Directions for this task –
Copy each of the records below word for word, keeping every line as it appears.

** start **

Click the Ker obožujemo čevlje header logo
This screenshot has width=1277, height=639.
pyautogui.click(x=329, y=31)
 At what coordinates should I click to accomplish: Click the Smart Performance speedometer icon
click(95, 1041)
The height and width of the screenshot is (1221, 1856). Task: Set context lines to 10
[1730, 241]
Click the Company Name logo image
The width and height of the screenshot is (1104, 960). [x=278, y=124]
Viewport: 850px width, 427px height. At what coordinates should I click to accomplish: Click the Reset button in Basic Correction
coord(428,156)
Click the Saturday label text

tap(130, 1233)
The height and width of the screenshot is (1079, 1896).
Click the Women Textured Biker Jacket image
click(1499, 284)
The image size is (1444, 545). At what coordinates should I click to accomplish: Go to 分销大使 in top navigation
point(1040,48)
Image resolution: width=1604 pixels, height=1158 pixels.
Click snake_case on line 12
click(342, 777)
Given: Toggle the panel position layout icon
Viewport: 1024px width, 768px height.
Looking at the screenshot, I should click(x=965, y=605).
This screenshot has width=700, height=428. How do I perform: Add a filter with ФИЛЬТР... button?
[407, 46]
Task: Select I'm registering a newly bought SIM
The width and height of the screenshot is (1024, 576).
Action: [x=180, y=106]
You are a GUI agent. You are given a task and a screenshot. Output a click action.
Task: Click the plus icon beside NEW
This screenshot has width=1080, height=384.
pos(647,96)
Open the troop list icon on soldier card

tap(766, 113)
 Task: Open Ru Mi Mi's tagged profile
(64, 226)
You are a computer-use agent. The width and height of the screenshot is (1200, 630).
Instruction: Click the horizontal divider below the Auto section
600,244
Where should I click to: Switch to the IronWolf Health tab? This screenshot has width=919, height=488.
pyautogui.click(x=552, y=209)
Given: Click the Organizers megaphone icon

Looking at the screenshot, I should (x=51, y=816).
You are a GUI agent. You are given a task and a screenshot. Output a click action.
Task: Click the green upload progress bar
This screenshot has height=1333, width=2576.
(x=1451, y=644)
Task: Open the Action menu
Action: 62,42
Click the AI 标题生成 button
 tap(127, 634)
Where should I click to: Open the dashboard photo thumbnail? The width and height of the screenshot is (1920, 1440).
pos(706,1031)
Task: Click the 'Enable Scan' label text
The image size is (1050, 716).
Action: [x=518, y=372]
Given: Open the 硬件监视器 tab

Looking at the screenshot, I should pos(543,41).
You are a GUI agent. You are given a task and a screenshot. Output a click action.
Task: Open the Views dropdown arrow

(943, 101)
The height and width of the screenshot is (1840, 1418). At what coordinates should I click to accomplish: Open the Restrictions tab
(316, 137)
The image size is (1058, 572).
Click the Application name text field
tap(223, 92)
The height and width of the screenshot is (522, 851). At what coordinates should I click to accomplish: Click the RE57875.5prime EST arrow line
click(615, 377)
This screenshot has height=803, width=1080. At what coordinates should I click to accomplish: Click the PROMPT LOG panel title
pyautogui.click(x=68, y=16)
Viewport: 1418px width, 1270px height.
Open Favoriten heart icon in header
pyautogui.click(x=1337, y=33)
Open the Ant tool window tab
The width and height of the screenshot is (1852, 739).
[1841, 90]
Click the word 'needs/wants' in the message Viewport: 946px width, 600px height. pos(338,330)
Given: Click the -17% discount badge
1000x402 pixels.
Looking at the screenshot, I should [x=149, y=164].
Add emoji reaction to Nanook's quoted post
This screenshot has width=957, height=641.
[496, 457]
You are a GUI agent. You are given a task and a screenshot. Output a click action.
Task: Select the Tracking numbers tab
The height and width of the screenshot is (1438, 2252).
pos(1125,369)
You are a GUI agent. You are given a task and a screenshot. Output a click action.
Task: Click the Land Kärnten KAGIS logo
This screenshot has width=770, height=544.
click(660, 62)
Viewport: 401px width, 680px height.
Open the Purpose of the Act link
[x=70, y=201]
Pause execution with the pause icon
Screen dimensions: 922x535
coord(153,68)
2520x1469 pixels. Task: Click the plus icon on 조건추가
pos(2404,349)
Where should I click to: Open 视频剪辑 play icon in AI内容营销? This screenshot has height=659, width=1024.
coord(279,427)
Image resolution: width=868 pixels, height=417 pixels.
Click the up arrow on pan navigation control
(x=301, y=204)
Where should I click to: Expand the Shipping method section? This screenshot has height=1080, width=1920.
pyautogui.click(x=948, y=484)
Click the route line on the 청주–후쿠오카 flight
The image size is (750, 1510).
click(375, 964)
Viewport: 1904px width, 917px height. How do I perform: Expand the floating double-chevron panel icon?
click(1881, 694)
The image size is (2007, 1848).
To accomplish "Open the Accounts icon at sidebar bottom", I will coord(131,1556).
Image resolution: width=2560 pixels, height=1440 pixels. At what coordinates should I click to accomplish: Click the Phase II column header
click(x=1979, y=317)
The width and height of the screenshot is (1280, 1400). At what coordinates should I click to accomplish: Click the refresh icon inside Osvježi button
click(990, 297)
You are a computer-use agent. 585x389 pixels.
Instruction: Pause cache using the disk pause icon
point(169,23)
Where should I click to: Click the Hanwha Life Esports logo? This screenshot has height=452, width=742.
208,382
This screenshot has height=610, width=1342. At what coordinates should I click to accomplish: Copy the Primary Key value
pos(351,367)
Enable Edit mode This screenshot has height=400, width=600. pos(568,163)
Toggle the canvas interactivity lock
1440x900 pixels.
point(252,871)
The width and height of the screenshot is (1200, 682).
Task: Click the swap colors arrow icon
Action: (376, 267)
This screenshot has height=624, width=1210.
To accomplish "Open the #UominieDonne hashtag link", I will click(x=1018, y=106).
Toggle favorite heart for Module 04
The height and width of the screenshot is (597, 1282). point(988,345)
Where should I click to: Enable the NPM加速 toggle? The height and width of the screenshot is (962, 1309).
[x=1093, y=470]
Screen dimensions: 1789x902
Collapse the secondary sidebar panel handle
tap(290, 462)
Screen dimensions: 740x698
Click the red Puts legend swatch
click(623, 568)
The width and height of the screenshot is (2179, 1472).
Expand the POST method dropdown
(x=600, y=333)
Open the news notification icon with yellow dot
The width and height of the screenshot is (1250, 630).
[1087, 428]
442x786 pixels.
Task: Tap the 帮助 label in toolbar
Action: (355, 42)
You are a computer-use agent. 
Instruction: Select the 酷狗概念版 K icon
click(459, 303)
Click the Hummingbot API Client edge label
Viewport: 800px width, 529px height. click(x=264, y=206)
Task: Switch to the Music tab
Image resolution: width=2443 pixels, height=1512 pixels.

** end **

Exercise answer –
Click the Ker obožujemo čevlje header logo
This screenshot has width=1277, height=639.
pyautogui.click(x=329, y=31)
 At what coordinates should I click to accomplish: Click the Smart Performance speedometer icon
click(95, 1041)
The height and width of the screenshot is (1221, 1856). Task: Set context lines to 10
[1730, 241]
Click the Company Name logo image
The width and height of the screenshot is (1104, 960). [x=278, y=124]
Viewport: 850px width, 427px height. At what coordinates should I click to accomplish: Click the Reset button in Basic Correction
coord(428,156)
Click the Saturday label text

tap(130, 1233)
The height and width of the screenshot is (1079, 1896).
Click the Women Textured Biker Jacket image
click(1499, 284)
The image size is (1444, 545). At what coordinates should I click to accomplish: Go to 分销大使 in top navigation
point(1040,48)
Image resolution: width=1604 pixels, height=1158 pixels.
Click snake_case on line 12
click(342, 777)
Given: Toggle the panel position layout icon
Viewport: 1024px width, 768px height.
Looking at the screenshot, I should click(x=965, y=605).
This screenshot has width=700, height=428. How do I perform: Add a filter with ФИЛЬТР... button?
[407, 46]
Task: Select I'm registering a newly bought SIM
The width and height of the screenshot is (1024, 576).
Action: [x=180, y=106]
You are a GUI agent. You are given a task and a screenshot. Output a click action.
Task: Click the plus icon beside NEW
This screenshot has width=1080, height=384.
pos(647,96)
Open the troop list icon on soldier card

tap(766, 113)
 Task: Open Ru Mi Mi's tagged profile
(64, 226)
You are a computer-use agent. The width and height of the screenshot is (1200, 630).
Instruction: Click the horizontal divider below the Auto section
600,244
Where should I click to: Switch to the IronWolf Health tab? This screenshot has width=919, height=488.
pyautogui.click(x=552, y=209)
Given: Click the Organizers megaphone icon

Looking at the screenshot, I should (x=51, y=816).
You are a GUI agent. You are given a task and a screenshot. Output a click action.
Task: Click the green upload progress bar
This screenshot has height=1333, width=2576.
(x=1451, y=644)
Task: Open the Action menu
Action: 62,42
Click the AI 标题生成 button
 tap(127, 634)
Where should I click to: Open the dashboard photo thumbnail? The width and height of the screenshot is (1920, 1440).
pos(706,1031)
Task: Click the 'Enable Scan' label text
The image size is (1050, 716).
Action: [x=518, y=372]
Given: Open the 硬件监视器 tab

Looking at the screenshot, I should pos(543,41).
You are a GUI agent. You are given a task and a screenshot. Output a click action.
Task: Open the Views dropdown arrow

(943, 101)
The height and width of the screenshot is (1840, 1418). At what coordinates should I click to accomplish: Open the Restrictions tab
(316, 137)
The image size is (1058, 572).
Click the Application name text field
tap(223, 92)
The height and width of the screenshot is (522, 851). At what coordinates should I click to accomplish: Click the RE57875.5prime EST arrow line
click(615, 377)
This screenshot has height=803, width=1080. At what coordinates should I click to accomplish: Click the PROMPT LOG panel title
pyautogui.click(x=68, y=16)
Viewport: 1418px width, 1270px height.
Open Favoriten heart icon in header
pyautogui.click(x=1337, y=33)
Open the Ant tool window tab
The width and height of the screenshot is (1852, 739).
[1841, 90]
Click the word 'needs/wants' in the message Viewport: 946px width, 600px height. pos(338,330)
Given: Click the -17% discount badge
1000x402 pixels.
Looking at the screenshot, I should [x=149, y=164].
Add emoji reaction to Nanook's quoted post
This screenshot has width=957, height=641.
[496, 457]
You are a GUI agent. You are given a task and a screenshot. Output a click action.
Task: Select the Tracking numbers tab
The height and width of the screenshot is (1438, 2252).
pos(1125,369)
You are a GUI agent. You are given a task and a screenshot. Output a click action.
Task: Click the Land Kärnten KAGIS logo
This screenshot has width=770, height=544.
click(660, 62)
Viewport: 401px width, 680px height.
Open the Purpose of the Act link
[x=70, y=201]
Pause execution with the pause icon
Screen dimensions: 922x535
coord(153,68)
2520x1469 pixels. Task: Click the plus icon on 조건추가
pos(2404,349)
Where should I click to: Open 视频剪辑 play icon in AI内容营销? This screenshot has height=659, width=1024.
coord(279,427)
Image resolution: width=868 pixels, height=417 pixels.
Click the up arrow on pan navigation control
(x=301, y=204)
Where should I click to: Expand the Shipping method section? This screenshot has height=1080, width=1920.
pyautogui.click(x=948, y=484)
Click the route line on the 청주–후쿠오카 flight
The image size is (750, 1510).
click(375, 964)
Viewport: 1904px width, 917px height. How do I perform: Expand the floating double-chevron panel icon?
click(1881, 694)
The image size is (2007, 1848).
To accomplish "Open the Accounts icon at sidebar bottom", I will coord(131,1556).
Image resolution: width=2560 pixels, height=1440 pixels. At what coordinates should I click to accomplish: Click the Phase II column header
click(x=1979, y=317)
The width and height of the screenshot is (1280, 1400). At what coordinates should I click to accomplish: Click the refresh icon inside Osvježi button
click(990, 297)
You are a computer-use agent. 585x389 pixels.
Instruction: Pause cache using the disk pause icon
point(169,23)
Where should I click to: Click the Hanwha Life Esports logo? This screenshot has height=452, width=742.
208,382
This screenshot has height=610, width=1342. At what coordinates should I click to accomplish: Copy the Primary Key value
pos(351,367)
Enable Edit mode This screenshot has height=400, width=600. pos(568,163)
Toggle the canvas interactivity lock
1440x900 pixels.
point(252,871)
The width and height of the screenshot is (1200, 682).
Task: Click the swap colors arrow icon
Action: (376, 267)
This screenshot has height=624, width=1210.
To accomplish "Open the #UominieDonne hashtag link", I will click(x=1018, y=106).
Toggle favorite heart for Module 04
The height and width of the screenshot is (597, 1282). point(988,345)
Where should I click to: Enable the NPM加速 toggle? The height and width of the screenshot is (962, 1309).
[x=1093, y=470]
Screen dimensions: 1789x902
Collapse the secondary sidebar panel handle
tap(290, 462)
Screen dimensions: 740x698
Click the red Puts legend swatch
click(623, 568)
The width and height of the screenshot is (2179, 1472).
Expand the POST method dropdown
(x=600, y=333)
Open the news notification icon with yellow dot
The width and height of the screenshot is (1250, 630).
[1087, 428]
442x786 pixels.
Task: Tap the 帮助 label in toolbar
Action: (355, 42)
You are a computer-use agent. 
Instruction: Select the 酷狗概念版 K icon
click(459, 303)
Click the Hummingbot API Client edge label
Viewport: 800px width, 529px height. click(x=264, y=206)
Task: Switch to the Music tab
Image resolution: width=2443 pixels, height=1512 pixels.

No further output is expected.